## [Data to process]
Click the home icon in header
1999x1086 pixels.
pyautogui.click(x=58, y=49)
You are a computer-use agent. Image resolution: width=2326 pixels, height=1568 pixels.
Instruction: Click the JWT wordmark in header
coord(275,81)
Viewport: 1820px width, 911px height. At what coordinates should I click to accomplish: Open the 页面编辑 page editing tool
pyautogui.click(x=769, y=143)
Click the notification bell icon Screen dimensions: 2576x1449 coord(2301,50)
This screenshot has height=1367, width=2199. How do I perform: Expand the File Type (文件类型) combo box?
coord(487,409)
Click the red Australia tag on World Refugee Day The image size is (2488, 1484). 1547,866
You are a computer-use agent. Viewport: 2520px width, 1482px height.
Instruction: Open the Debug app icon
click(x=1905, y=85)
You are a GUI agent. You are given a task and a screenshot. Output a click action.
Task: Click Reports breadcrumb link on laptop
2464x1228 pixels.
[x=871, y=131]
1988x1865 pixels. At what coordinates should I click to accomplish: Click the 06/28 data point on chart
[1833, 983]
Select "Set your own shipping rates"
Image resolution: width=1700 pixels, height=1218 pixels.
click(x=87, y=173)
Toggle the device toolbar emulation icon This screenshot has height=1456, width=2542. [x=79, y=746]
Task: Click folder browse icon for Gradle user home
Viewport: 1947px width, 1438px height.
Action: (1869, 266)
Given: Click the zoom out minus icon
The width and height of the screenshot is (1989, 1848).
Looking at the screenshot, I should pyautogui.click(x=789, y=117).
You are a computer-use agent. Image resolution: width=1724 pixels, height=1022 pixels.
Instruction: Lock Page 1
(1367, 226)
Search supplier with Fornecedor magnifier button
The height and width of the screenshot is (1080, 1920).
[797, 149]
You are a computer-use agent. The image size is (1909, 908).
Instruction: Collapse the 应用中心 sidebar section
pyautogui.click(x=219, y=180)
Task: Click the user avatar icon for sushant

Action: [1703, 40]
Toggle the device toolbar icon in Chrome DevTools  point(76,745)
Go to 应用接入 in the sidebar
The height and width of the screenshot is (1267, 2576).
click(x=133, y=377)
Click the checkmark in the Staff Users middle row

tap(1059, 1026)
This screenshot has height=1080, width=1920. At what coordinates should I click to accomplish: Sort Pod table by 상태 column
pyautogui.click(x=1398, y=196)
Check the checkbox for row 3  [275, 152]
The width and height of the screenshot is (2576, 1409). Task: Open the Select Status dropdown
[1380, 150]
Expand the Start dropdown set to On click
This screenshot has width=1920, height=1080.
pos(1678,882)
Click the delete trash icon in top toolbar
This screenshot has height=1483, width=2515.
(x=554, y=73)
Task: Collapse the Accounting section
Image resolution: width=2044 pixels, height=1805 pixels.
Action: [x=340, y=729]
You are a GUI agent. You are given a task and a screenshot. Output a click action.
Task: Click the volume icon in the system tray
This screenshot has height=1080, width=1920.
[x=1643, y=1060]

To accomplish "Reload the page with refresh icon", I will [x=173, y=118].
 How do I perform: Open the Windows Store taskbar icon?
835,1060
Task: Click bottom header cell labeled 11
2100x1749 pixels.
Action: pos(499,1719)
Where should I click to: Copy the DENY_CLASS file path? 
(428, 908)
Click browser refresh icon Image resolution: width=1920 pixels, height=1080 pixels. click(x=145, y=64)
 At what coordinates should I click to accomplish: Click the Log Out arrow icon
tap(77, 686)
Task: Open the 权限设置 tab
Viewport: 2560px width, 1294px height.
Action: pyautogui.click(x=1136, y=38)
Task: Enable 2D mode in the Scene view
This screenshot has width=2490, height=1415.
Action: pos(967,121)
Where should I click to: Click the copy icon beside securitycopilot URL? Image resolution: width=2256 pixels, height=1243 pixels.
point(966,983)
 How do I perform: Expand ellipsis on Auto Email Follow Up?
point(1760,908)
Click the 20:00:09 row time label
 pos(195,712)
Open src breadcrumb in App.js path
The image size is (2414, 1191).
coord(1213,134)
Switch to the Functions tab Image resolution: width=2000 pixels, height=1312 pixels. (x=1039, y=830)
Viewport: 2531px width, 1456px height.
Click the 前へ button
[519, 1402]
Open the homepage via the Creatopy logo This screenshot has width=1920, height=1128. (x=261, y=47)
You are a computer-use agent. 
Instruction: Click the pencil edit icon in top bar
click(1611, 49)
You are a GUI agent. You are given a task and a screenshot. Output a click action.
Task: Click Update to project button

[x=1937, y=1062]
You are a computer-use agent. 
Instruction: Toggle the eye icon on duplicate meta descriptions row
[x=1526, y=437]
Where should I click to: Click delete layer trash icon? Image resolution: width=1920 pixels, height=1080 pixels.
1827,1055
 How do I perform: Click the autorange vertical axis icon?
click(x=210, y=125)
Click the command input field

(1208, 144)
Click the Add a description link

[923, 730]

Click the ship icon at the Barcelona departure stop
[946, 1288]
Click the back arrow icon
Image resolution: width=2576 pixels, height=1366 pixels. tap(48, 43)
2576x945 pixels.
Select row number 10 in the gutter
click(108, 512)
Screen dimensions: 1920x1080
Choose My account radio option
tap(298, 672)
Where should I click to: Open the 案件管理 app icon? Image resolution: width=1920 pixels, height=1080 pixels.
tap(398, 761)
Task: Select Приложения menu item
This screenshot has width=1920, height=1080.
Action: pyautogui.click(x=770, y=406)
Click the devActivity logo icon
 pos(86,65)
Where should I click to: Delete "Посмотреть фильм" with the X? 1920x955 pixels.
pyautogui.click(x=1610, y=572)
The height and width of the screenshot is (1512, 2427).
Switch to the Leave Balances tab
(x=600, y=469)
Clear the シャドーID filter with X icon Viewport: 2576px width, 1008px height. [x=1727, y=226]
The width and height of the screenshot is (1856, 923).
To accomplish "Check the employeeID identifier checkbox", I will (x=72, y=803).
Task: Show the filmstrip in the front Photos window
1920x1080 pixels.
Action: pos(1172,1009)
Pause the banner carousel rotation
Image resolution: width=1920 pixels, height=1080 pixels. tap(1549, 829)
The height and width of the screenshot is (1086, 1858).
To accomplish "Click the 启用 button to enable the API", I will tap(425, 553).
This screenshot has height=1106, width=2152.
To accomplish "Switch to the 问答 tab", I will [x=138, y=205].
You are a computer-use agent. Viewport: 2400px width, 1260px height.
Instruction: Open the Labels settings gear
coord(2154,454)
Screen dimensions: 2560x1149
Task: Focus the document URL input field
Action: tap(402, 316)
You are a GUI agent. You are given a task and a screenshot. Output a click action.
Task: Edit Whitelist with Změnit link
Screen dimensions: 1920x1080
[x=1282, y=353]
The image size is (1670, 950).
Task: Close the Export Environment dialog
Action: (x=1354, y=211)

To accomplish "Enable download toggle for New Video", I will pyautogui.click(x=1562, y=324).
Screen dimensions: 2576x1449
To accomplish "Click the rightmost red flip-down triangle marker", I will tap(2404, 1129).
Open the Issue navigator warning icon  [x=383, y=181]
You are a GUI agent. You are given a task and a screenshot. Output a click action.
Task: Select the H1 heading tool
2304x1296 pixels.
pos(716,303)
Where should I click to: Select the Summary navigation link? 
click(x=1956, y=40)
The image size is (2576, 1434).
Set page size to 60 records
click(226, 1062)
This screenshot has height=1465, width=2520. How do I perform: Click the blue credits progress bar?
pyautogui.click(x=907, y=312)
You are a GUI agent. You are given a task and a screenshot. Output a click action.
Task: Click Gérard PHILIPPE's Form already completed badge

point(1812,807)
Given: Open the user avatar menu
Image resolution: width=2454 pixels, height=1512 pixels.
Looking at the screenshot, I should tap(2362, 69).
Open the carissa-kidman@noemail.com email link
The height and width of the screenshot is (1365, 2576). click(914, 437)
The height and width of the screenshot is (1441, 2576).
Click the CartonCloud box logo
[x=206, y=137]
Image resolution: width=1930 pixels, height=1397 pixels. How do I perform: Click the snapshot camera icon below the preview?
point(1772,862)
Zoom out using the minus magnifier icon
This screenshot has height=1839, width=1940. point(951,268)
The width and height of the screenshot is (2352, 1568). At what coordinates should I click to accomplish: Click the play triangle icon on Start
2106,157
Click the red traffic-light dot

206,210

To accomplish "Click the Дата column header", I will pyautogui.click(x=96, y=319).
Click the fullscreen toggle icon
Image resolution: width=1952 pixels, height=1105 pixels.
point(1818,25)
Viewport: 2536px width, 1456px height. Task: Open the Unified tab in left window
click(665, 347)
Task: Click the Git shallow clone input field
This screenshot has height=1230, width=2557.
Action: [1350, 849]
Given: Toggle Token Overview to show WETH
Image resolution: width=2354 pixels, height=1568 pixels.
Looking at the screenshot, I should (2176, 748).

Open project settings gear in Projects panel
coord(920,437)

## [Work task]
Copy all lines from the entries that contain the word "computer".

## [Task output]
You are a computer-use agent. Image resolution: width=2326 pixels, height=1568 pixels.
You are a computer-use agent. Viewport: 2520px width, 1482px height.
You are a computer-use agent. Image resolution: width=1724 pixels, height=1022 pixels.
You are a computer-use agent. The image size is (1909, 908).
You are a computer-use agent. 
You are a computer-use agent. 
You are a computer-use agent. Viewport: 2400px width, 1260px height.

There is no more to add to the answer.